A long distance runner starts at the beginning of a trail and runs at a rate of 5 miles per hour. One hour later, a cyclist starts at the beginning of the trail and travels at a rate of 13 miles per hour. What is the amount of time that the cyclist travels before overtaking the runner?
Do not do any rounding.
when the cyclist starts, the runner is 5 miles ahead.
So, he needs to make up 5 miles at 13 mi/hr, which takes 5/13 hours.
5/8
To determine the amount of time the cyclist travels before overtaking the runner, we can use the concept of relative speed.
First, let's assume that the time it takes for the cyclist to overtake the runner is "t" hours.
Since the runner has a one-hour head start, the runner has already traveled a distance of 5 miles (as the runner is running at a rate of 5 miles per hour).
To find out the distance between the cyclist and the runner when the cyclist overtakes the runner, we can multiply the cyclist's speed by the time it takes for the cyclist to overtake the runner (i.e., 13t).

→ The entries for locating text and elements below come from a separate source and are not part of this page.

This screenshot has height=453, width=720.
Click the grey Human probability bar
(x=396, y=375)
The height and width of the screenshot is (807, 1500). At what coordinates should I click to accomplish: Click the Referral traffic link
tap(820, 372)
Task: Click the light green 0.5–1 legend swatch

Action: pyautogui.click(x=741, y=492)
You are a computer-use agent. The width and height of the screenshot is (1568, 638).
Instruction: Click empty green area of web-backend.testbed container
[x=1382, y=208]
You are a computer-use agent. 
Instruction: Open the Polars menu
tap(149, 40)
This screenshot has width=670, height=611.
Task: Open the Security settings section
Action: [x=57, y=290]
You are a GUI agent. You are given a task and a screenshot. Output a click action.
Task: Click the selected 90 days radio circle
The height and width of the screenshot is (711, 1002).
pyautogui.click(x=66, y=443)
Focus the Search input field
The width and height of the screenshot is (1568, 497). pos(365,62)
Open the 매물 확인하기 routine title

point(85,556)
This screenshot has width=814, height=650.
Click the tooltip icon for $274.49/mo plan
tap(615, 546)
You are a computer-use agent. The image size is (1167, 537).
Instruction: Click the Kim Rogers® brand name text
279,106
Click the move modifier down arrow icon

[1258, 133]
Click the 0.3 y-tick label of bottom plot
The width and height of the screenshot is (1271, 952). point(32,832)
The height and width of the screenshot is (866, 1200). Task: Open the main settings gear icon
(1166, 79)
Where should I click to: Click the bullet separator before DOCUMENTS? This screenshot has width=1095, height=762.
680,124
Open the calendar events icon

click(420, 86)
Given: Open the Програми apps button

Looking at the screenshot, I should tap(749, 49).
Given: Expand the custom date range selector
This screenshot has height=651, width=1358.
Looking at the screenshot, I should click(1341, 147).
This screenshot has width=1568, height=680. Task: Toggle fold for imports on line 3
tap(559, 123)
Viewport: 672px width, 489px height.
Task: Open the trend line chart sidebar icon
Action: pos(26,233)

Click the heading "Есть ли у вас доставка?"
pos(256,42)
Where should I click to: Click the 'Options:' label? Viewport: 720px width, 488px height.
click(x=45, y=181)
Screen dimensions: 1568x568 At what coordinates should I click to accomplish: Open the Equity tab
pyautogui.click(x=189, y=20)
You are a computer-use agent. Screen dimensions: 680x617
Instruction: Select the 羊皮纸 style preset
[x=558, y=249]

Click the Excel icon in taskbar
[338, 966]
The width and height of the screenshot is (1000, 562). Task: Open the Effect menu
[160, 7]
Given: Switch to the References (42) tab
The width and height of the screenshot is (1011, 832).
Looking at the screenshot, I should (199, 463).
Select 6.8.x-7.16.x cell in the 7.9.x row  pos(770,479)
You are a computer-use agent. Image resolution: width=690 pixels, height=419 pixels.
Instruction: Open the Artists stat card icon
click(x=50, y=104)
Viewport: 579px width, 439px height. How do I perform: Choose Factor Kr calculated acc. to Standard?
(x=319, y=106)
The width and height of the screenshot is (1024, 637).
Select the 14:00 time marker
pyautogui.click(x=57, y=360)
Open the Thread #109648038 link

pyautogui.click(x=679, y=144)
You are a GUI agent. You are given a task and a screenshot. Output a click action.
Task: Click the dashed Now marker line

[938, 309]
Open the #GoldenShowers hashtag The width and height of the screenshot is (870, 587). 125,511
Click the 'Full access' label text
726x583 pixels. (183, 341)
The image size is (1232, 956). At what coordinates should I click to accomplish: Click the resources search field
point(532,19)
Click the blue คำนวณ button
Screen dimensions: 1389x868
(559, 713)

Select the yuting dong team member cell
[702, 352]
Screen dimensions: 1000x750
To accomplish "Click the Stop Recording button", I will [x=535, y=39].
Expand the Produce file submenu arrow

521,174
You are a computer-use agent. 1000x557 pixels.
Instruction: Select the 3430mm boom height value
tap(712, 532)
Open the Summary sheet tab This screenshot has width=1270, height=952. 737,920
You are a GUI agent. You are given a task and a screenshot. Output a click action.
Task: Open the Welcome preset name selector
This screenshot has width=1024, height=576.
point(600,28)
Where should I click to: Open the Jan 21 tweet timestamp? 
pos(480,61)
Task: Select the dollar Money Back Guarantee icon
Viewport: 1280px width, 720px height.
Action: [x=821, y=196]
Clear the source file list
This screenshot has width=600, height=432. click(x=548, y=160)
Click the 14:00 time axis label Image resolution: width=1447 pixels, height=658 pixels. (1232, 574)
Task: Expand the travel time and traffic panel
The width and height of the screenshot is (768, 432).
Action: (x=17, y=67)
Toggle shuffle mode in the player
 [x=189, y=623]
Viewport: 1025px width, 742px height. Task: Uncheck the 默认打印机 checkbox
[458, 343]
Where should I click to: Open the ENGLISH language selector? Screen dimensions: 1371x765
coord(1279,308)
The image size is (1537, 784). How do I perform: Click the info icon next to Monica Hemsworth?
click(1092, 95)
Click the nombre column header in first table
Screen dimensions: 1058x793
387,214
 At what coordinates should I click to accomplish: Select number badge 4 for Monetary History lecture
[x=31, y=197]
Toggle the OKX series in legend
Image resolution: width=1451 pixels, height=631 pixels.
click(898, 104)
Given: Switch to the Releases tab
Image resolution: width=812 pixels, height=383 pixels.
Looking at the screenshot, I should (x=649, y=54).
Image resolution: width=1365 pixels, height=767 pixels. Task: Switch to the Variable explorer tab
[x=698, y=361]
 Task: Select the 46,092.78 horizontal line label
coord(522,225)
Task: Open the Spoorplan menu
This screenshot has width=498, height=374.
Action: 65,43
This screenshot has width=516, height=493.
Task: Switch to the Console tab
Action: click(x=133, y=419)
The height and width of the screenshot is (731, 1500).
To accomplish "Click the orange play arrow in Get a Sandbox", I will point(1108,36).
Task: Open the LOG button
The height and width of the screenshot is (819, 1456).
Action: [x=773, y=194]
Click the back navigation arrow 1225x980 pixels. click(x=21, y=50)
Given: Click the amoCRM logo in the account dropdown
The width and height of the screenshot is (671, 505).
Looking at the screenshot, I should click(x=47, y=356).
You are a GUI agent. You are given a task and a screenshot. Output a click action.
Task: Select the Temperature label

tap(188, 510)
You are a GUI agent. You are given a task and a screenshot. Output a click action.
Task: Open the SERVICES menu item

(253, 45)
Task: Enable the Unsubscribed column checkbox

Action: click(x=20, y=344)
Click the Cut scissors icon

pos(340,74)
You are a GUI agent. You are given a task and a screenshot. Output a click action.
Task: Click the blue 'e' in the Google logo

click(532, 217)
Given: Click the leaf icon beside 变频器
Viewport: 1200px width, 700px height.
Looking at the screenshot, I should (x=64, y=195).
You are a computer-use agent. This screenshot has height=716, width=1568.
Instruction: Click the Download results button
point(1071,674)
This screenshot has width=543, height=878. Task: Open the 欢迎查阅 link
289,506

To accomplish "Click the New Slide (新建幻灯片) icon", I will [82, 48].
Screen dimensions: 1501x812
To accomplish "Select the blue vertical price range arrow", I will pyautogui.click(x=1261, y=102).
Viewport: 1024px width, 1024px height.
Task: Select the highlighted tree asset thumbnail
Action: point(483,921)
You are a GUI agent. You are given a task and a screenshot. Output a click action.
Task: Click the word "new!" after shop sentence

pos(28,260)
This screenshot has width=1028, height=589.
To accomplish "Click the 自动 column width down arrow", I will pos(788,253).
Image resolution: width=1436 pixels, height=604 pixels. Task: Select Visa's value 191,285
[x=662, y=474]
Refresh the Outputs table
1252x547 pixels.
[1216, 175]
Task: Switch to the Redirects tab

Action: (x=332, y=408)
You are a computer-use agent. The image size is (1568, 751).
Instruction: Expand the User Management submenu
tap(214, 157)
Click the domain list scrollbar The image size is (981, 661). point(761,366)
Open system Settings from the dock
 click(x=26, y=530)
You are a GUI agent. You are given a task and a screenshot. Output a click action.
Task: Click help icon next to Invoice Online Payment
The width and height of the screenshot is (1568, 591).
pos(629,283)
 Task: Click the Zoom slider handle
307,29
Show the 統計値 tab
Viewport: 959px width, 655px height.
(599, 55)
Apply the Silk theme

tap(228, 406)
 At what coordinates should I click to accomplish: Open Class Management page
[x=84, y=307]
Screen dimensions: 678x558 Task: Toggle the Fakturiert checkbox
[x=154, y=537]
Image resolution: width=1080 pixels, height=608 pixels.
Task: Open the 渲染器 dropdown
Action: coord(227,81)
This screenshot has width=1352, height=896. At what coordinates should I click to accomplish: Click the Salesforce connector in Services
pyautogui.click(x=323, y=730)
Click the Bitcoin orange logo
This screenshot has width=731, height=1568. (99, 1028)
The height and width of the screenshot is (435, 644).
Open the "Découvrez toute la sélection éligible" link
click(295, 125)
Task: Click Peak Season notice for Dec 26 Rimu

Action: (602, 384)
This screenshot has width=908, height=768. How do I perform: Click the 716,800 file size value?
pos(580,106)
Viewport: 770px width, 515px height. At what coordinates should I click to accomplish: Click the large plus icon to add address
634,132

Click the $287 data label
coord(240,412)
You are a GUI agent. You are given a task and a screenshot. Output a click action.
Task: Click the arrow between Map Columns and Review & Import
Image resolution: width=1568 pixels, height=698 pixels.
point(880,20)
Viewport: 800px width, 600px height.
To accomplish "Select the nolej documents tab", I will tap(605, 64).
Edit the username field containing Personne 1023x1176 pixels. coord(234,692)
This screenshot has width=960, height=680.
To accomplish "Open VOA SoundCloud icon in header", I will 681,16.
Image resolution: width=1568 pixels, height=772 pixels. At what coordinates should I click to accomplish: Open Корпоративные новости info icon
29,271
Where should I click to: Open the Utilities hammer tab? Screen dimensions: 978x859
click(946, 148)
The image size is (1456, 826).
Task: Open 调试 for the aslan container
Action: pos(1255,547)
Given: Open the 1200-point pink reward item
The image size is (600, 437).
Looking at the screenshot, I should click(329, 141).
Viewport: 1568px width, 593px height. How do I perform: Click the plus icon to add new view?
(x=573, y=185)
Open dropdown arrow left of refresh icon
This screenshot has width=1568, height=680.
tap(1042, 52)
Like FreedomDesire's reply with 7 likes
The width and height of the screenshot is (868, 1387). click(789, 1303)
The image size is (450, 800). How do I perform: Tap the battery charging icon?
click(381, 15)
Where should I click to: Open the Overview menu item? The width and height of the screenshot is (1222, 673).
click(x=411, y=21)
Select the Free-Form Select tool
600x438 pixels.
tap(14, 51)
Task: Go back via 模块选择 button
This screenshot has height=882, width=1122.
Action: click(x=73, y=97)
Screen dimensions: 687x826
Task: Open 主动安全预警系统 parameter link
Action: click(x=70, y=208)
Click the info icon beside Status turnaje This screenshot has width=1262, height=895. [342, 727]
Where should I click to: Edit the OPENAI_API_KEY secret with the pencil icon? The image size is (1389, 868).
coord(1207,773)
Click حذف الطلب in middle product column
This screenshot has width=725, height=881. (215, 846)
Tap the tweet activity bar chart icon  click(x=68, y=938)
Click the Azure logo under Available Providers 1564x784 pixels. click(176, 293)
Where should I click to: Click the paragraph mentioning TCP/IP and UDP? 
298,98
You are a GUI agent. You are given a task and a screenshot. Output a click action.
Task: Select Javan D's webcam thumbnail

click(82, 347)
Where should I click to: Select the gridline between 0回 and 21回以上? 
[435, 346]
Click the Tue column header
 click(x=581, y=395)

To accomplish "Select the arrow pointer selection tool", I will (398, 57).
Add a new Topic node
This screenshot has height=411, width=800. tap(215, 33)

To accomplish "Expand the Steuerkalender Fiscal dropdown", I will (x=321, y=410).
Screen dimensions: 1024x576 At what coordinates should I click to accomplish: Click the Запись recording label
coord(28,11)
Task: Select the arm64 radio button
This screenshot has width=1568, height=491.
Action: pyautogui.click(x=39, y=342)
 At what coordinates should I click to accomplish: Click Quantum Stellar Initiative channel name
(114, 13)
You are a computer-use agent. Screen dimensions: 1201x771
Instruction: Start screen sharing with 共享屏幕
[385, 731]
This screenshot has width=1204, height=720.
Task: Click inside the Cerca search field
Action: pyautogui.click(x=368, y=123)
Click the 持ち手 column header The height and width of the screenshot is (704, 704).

We know that when the cyclist overtakes the runner, the distance traveled by the cyclist is equal to the distance traveled by the runner plus the initial distance the runner covered before the cyclist started.
Thus, we can write the equation:
13t = 5 + 5t
Simplifying the equation, we get:
13t = 5 + 5t
13t - 5t = 5
8t = 5
t = 5/8
Therefore, the cyclist will travel for 5/8 hours before overtaking the runner.